What a wonderful “Design” world!

デザイナーズウィーク2008
2008.11.2

photo.jpg 先日のアップルストア銀座での講演は、ほぼ満席ということで、ホッと一息。とにかく来て頂いた全ての方に感謝申し上げます。本当にありがとうございました。
 
 そして木曜日から「東京デザイナーズウィーク」が始まった。神宮外苑のいちょう並木を抜けると絵画館前の特設会場に到着。昨年は赤坂アークヒルズ カラヤン広場での展示だったが、出展経験者ということで、今年は神宮メイン会場内の「100% From Zero」へ出展となった。
 まずは昨年出会ったデザイナーの方と一年ぶりの再会に感激。堅い握手を終え、お互いの作品を見せ合いながら、制作秘話や近況報告などの話が尽きない。このような出会いは実に刺激的で、また他のデザイナーの方のアドバイスはとても参考になっている。
 デザイナーとして個人の作品を出すということは、自分自身をさらけ出すことに他ならない。クライアントがいる訳でもなく、自分の作りたいモノを作る、というある意味単純なことなのだが、それは一人のアーティストとしてのセンスを問われることになる。仕事以外に自費を投じて作品を造ることは、そう簡単なことではないかもしれないが、自分の想いの詰まった作品を多くの方に知って頂くことで「いま自分にできることは何か」、そして未来へ向けて「何が自分に足りないか」を知るきっかけにもなる。
 
 作品を作る過程=自分をさらけ出すことの中には、必ずストーリーがあるものだ。今回発表した「オーガニック ケイブ チェア」は約5年程前に描いたスケッチを具現化したものである。

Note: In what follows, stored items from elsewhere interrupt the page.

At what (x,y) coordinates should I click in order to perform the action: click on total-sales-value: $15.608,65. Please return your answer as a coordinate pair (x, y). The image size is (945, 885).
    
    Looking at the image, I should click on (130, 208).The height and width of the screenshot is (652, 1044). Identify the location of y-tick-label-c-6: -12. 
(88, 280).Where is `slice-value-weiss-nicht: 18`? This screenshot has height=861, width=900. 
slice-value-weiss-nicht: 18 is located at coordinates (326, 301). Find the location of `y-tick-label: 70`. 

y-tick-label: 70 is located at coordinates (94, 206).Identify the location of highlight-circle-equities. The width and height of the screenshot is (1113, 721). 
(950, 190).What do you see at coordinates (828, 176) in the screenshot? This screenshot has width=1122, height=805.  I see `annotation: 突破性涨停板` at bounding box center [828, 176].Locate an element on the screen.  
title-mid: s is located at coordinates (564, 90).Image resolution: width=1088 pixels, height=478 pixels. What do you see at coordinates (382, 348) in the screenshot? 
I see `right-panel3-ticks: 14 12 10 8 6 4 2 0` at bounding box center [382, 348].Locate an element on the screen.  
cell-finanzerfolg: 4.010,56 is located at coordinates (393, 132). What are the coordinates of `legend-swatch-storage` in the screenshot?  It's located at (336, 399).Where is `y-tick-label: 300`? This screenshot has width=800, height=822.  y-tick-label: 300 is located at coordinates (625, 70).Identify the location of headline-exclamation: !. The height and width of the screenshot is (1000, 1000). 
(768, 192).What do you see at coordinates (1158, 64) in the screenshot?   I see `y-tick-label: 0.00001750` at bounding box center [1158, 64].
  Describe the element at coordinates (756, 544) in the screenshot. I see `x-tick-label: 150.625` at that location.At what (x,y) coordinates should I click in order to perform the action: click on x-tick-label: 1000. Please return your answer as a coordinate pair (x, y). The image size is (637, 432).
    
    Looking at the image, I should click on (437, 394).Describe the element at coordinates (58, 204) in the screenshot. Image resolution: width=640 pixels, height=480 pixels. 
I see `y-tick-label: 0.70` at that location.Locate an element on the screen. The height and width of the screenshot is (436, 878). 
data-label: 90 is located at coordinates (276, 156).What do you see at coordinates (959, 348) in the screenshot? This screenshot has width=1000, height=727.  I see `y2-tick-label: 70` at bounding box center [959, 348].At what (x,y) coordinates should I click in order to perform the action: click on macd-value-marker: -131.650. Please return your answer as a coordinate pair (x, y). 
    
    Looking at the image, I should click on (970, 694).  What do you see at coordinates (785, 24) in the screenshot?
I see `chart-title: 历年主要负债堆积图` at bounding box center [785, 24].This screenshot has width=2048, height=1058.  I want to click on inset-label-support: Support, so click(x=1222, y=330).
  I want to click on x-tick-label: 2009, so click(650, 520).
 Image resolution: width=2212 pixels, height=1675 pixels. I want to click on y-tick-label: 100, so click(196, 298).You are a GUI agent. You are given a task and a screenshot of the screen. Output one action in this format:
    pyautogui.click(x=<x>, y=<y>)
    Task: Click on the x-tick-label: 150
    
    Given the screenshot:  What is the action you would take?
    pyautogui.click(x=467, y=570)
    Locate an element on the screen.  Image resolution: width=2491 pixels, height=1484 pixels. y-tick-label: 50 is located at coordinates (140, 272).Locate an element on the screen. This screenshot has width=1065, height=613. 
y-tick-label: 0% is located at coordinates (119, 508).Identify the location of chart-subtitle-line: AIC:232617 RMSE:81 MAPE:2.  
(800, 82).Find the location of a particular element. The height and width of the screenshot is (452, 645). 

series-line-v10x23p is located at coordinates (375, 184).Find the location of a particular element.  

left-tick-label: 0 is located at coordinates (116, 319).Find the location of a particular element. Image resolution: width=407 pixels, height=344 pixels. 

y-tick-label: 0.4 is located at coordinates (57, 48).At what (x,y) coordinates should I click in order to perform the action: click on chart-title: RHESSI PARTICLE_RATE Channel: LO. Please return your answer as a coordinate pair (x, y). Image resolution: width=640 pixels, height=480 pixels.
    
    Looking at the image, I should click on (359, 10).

 当時、彫刻に惹かれていた私は、ある古本屋で「ヘンリー・ムアによるヘンリー・ムア展」という展覧会のカタログを見つけた。これは1974年に鎌倉と神戸で開催された彫刻家ヘンリー・ムアの作品をまとめたカタログである。その中にはムアが長年にわたって取り組んでいた「横たわっている人体」という名の連作が紹介されていたのであった。そこには内と外が一体となった多くの造形が描かれていたのである。
 人間を抽象化すること………それは身体(外)と心理(内)の関係をどのように捉えるかということ。外から内へ、内から外へ。内部と外部が繋がった空間を想像してみたいと思うようになった。そこから3Dの彫刻モデリングの練習が始まった。
 空間への想いが増える中で「イタリア未来派」や「表現主義」「構造表現主義」との関係を自分なりに再考してみたが、それをどう現代と繋げ、表現したらよいか分からなかった。「単なるリバイバル」「奇をてらったモノ」とだけ思われ、ある思いつきで作ったと思われるかもしれないと、レンダリングのみで終わっているものも多い中で、何か捨てきれない想いがあった。
 そんな不安を打ち払うかのように、前進し加速する姿を持った造形を描いてみたい。のんびり座るというよりも、跨(また)いで走り出すような感覚を持つ造形。その中で生まれたのが、今回の「オーガニック ケイブ チェア」であった。
 
 デザイナーズウィークは明日11/3(月)まで。3日のお昼頃にはメインテント内ステージでプレゼンテーションを行うことになった。ロンドンの展示の様子をメインにアップルストアでの講演を短くしたものだが、是非多くの方に見て頂きたいと思っている。